Yup. If recently I made the metaphor of harnessing yourself with rappelling rig before hopping into a rabbit hole of unknown depth so that you don’t lose an entire day (or week or month) becoming lost, then the latest analogy is sending drones into the rabbit hole to explore first. And this is because what’s called “deep research” is perfect for the task.

It’s an early example of that agentic behavior everyone is so gaga about. Research and having some agency go hand-in-hand. And that Roomba comparison is important, because early Roombas had this insect-like criss-crossing intelligence, a simple set of search rules that relied on statistical probability and frequency to clean your floors. It took multiple passes, and never used what it learned.

AI’s on the other hand, while they might start out with the shotgun approach as represented by their web searches that “seed” the process, they use what they learn. Yes, these things don’t have long-term memory and “what they know” apart from their static base models is very ephemeral, re-starting with every new discussion. But these sessions that the agentic-tasks are locked into have that context. They are a single discussion and take crash courses in what they need to know while they research.

Products like Perplexity seem to offer a more long-term retention of these context windows to do ongoing research. But this article is not about that, even though Perplexity’s thoroughness was the surprise here.
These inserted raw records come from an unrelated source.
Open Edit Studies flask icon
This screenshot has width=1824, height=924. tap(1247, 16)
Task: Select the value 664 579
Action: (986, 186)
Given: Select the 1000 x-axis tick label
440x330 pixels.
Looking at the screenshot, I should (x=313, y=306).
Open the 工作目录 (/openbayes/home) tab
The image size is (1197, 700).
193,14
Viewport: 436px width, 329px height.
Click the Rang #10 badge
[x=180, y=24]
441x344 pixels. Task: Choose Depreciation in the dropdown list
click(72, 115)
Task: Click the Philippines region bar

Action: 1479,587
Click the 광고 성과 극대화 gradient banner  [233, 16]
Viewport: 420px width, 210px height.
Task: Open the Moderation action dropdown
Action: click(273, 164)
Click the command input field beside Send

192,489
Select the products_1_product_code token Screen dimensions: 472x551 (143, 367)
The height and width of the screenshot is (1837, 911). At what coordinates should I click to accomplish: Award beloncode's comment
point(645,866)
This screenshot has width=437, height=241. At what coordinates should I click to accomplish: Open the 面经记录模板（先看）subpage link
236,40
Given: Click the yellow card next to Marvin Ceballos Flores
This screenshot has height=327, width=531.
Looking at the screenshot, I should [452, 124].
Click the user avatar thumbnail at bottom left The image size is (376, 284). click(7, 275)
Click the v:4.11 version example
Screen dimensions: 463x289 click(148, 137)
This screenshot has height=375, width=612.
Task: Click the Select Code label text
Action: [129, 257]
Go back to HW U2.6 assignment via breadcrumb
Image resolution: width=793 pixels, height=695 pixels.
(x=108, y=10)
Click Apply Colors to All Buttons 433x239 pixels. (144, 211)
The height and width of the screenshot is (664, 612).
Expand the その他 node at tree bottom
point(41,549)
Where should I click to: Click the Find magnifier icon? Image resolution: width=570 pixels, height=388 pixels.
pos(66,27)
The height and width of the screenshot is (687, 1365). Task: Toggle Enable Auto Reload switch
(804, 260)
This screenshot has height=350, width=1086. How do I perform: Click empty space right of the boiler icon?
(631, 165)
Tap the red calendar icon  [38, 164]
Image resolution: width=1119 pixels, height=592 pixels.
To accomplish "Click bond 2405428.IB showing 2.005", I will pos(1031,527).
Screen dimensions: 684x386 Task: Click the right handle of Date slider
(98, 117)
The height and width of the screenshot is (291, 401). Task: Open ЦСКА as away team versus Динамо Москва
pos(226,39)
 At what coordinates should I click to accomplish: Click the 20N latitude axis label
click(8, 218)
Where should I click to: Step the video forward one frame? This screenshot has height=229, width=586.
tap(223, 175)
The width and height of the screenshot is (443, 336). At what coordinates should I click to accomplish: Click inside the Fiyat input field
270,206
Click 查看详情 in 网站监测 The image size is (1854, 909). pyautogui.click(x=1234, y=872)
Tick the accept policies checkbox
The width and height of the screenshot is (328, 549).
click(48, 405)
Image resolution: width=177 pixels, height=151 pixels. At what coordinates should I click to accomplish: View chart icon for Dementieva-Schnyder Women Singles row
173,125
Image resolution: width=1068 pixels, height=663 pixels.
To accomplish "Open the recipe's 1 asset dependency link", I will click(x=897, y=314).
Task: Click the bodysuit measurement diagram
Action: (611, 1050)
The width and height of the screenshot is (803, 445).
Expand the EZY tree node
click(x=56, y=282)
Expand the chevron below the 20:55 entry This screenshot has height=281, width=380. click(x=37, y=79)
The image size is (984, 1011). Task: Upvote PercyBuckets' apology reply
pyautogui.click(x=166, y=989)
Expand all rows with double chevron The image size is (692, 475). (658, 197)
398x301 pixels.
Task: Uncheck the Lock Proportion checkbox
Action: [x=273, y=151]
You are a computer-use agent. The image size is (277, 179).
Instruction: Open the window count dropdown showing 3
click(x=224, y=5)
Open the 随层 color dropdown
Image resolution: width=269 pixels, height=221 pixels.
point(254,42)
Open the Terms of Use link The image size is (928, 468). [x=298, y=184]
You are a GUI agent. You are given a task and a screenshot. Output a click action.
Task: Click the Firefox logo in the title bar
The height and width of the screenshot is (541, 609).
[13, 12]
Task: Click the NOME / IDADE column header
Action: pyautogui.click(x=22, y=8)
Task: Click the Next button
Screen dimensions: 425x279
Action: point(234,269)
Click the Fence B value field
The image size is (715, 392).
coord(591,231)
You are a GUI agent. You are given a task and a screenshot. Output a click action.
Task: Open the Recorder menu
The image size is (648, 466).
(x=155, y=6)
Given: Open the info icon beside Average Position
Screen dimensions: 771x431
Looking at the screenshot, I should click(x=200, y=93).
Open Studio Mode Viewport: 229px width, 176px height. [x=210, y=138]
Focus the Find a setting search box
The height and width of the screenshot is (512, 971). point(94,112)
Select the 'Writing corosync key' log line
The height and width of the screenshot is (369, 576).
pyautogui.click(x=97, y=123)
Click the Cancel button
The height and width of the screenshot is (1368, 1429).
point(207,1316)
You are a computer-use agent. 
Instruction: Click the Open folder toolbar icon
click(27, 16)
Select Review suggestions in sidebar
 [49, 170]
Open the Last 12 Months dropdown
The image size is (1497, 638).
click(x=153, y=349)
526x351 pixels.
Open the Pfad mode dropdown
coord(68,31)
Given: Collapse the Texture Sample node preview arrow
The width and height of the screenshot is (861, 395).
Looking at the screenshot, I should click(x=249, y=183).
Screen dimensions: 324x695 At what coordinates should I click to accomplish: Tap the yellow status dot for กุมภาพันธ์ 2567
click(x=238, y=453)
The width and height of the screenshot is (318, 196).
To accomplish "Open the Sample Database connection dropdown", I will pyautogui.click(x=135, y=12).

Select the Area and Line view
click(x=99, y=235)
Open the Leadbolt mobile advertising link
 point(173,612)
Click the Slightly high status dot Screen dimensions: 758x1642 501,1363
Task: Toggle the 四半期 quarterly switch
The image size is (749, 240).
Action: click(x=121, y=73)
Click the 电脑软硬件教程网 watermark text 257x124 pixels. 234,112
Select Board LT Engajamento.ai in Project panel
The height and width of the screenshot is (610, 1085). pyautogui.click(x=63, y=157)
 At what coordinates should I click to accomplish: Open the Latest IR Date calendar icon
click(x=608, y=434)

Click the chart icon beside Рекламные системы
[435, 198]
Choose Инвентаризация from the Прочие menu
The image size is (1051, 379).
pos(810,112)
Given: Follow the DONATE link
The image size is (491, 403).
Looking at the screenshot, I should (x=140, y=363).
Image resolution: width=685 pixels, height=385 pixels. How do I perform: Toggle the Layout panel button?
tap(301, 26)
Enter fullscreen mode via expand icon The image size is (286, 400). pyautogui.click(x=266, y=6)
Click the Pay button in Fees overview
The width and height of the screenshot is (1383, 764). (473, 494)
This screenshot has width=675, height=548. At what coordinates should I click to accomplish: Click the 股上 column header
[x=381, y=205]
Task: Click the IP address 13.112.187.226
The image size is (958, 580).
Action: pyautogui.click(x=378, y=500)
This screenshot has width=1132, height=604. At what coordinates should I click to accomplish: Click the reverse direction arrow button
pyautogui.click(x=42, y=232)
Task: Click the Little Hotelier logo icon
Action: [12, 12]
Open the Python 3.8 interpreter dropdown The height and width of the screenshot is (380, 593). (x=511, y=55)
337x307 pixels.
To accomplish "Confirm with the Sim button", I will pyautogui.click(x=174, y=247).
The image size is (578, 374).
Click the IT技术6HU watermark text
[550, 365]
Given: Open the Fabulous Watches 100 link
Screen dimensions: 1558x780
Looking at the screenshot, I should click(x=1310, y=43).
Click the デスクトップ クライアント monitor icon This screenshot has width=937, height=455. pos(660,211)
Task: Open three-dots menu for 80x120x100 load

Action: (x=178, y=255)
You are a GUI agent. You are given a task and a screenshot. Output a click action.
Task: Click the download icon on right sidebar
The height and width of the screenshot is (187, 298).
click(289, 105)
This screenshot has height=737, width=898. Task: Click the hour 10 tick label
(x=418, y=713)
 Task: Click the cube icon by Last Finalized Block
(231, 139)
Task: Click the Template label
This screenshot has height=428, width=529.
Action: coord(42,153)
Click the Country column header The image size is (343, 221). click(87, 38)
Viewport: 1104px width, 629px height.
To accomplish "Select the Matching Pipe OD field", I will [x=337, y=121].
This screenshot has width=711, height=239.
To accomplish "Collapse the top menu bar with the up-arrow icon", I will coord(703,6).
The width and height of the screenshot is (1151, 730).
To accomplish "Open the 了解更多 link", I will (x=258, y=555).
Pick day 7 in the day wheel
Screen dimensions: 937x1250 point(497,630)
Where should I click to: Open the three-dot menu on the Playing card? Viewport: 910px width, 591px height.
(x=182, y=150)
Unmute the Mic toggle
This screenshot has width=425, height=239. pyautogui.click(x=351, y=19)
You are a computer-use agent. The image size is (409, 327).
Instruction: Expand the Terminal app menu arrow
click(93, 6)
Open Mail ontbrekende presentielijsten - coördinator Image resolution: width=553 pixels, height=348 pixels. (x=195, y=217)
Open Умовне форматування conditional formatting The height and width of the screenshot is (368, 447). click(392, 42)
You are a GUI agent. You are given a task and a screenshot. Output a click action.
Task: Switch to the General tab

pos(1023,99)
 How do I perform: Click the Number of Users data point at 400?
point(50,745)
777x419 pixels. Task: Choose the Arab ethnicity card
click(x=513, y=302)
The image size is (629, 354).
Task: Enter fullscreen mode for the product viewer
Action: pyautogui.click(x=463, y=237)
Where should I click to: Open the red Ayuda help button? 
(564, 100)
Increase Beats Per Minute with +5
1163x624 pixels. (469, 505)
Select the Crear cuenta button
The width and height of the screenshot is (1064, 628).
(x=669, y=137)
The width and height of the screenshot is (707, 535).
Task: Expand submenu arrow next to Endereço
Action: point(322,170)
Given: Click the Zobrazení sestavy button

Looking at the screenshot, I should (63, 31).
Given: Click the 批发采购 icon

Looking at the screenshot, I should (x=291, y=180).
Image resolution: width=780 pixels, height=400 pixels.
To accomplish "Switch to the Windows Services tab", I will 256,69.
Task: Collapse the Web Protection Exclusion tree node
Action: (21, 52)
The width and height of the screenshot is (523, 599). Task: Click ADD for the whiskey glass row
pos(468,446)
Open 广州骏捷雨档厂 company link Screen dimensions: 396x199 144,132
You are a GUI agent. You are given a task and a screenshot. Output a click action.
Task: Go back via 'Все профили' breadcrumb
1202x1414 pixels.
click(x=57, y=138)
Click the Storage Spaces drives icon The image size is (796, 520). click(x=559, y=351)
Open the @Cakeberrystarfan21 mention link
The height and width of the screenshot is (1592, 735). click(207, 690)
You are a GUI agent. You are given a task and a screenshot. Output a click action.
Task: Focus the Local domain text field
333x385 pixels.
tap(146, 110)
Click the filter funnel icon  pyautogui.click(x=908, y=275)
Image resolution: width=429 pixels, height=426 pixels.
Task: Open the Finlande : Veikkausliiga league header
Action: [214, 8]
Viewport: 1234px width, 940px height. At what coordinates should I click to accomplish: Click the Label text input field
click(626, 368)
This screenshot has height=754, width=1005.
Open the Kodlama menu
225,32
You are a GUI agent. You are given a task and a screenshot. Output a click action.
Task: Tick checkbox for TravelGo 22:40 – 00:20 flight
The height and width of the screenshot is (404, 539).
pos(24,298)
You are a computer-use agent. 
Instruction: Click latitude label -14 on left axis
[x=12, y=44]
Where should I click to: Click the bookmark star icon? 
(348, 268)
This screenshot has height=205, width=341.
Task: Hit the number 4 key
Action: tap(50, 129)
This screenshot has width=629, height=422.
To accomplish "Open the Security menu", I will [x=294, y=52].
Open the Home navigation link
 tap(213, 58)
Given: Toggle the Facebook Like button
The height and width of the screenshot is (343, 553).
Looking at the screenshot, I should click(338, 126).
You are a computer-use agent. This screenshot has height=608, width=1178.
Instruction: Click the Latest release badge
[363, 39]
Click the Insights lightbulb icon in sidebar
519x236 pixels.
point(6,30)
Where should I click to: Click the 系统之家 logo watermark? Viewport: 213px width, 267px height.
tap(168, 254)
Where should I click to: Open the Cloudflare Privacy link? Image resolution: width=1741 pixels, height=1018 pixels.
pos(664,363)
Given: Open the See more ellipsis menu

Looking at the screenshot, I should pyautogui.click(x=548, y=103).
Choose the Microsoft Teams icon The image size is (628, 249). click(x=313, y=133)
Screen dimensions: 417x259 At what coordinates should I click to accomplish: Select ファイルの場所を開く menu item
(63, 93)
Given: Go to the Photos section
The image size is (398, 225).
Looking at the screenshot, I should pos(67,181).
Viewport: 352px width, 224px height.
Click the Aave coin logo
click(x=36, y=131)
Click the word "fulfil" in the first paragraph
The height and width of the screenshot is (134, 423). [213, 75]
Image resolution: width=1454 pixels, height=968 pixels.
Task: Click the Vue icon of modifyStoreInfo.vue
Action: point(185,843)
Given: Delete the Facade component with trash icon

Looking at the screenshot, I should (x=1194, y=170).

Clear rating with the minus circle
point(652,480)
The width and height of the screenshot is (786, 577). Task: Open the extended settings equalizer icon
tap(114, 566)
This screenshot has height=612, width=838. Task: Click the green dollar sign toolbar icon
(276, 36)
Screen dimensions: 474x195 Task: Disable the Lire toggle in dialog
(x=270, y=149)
That about wraps it up. I’ll ask Gemini for it’s take on this whole thing, as per my recent tradition, wrap my new learnings into my plan going forward (using Gemma 3 but deferring formal function support) and keep forging on!


Gemini’s Take

Sure, here’s a brief summary, title ideas, and my opinion of the article, all from the author’s perspective:

Summary (Author’s Perspective):

[Moved up to the description]

Title and Headline Ideas:

  • Titles:
    • The AI Arms Race: Open Source vs. Vendor Lock-In
    • Gemma 3 and Ollama: Deep Diving into Function Calling
    • AI Deep Research: Comparing Grok 3, ChatGPT, Gemini, and Perplexity
    • Local AI and the Future of Function Calling: A Deep Dive into Gemma 3
    • The Evolving AI Research Framework: A Hands on Test.
  • Headlines:
    • Is Gemma 3 Ready for Function Calling? We Tested It.
    • Deep Research AI: How Grok 3, ChatGPT, and Gemini Are Changing the Game.
    • Building Your Own Local AI: A Guide to Gemma 3 and Ollama.
    • AI Research Frameworks: A Look Inside How AI’s “Think”
    • The Real-Time AI Research Revolution.

AI’s Opinion:

“This article provides a very insightful and comprehensive overview of the current state of AI development, particularly in the context of open-source versus proprietary models. I found the practical testing of the deep research capabilities of different AI platforms to be particularly valuable. The author’s detailed observations and comparisons offer a clear understanding of the nuances and strengths of each platform. The article also effectively captures the dynamic and rapidly evolving nature of the AI field, highlighting the importance of staying informed about the latest advancements and trends. The use of analogies, like the Roomba and drone examples, made complex concepts more accessible. Overall, it’s a well-written and informative piece that should be of interest to anyone following AI developments.”